From this point on, the browser:

  • stores the cookie
  • attaches it to requests
  • enforces transport and scope rules
  • No frontend token handling is required.

4. The frontend asks — it doesn’t decide
fetch("/api/protected", {
  credentials: "include",
});

The cookie is attached automatically. The frontend never sees the token and never calculates expiration.


Ownership & Responsibility

flowchart LR
  Browser -->|Stores| Cookie[Auth Cookie]
  Cookie -->|Sent automatically| Backend

  Backend -->|Owns| Session[Session Store]
  Backend -->|Enforces| Expiration[Expiration Logic]

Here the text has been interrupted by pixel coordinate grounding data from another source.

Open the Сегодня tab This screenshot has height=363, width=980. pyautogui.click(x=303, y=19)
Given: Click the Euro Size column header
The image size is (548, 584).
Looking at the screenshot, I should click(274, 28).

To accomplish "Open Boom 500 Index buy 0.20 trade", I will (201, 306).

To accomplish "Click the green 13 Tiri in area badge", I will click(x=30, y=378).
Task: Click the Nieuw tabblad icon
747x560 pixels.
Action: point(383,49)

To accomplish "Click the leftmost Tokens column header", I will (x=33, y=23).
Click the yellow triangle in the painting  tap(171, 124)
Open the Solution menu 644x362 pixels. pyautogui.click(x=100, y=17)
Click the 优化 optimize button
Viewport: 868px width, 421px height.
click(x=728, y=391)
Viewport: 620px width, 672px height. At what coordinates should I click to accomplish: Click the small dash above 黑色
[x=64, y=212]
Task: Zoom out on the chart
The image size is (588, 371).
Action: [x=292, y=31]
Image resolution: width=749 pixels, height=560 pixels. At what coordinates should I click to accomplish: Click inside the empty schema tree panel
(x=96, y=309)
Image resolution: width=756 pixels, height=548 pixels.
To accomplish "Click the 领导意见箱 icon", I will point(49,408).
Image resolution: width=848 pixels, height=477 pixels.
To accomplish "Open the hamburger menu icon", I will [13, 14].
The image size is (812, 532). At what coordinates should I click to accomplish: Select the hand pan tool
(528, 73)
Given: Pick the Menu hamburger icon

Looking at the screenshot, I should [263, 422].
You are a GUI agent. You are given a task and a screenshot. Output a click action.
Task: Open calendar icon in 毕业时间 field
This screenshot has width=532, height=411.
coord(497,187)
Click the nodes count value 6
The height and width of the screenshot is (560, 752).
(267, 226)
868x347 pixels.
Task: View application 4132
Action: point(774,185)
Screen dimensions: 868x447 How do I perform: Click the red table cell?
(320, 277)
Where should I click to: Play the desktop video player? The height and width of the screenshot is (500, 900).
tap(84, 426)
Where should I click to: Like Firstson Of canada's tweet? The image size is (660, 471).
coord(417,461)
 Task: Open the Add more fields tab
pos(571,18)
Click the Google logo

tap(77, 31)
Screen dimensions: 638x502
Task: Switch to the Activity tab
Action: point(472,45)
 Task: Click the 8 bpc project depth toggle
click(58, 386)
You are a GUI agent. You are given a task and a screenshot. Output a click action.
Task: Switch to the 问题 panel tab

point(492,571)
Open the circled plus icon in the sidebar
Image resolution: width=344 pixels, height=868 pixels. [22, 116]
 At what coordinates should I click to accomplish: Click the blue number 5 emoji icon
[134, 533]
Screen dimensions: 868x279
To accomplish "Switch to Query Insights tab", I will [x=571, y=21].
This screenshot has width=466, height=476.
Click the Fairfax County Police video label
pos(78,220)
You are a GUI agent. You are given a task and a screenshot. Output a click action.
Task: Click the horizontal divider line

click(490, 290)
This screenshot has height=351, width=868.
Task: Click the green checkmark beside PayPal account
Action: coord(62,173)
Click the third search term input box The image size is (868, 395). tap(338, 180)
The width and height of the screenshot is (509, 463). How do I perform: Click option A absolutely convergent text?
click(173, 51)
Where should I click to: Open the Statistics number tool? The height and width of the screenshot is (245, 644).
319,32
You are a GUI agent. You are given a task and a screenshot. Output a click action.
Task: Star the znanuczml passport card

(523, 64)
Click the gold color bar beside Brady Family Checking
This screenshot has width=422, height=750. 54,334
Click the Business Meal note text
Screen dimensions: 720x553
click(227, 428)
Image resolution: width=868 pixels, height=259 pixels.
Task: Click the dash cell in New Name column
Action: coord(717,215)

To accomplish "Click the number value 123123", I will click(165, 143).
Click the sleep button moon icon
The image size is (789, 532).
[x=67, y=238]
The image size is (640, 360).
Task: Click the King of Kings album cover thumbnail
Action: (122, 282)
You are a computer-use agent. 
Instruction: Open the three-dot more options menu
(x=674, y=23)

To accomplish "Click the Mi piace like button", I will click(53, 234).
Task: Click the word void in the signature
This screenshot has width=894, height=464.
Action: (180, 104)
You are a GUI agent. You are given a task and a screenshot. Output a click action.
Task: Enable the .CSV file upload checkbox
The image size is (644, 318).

  Frontend -->|Asks| Backend
  Backend -->|Answers| Frontend

  Frontend:::frontend
  Browser:::browser
  Backend:::backend

  classDef frontend fill:#E3F2FD,stroke:#1E88E5
  classDef browser fill:#E8F5E9,stroke:#43A047
  classDef backend fill:#FFF3E0,stroke:#FB8C00

Request Lifecycle

sequenceDiagram
  participant U as User
  participant F as Frontend
  participant B as Browser
  participant API as Backend

  U->>F: Submit login form
  F->>API: POST /login (credentials)
  API-->>B: Set-Cookie auth=abc123 (HttpOnly, Secure)
  B->>B: Store cookie

  U->>F: Visit protected page
  F->>API: fetch /api/protected (credentials: include)
  B->>API: Send auth cookie automatically
  API->>API: Validate session & expiration
  API-->>F: User data / auth OK

Why This Matters

With cookie-based auth:

  • the frontend becomes simpler
  • token exposure is eliminated
  • logout is real (server-side)
  • session rules live where they belong
  • Authentication becomes harder to misuse accidentally.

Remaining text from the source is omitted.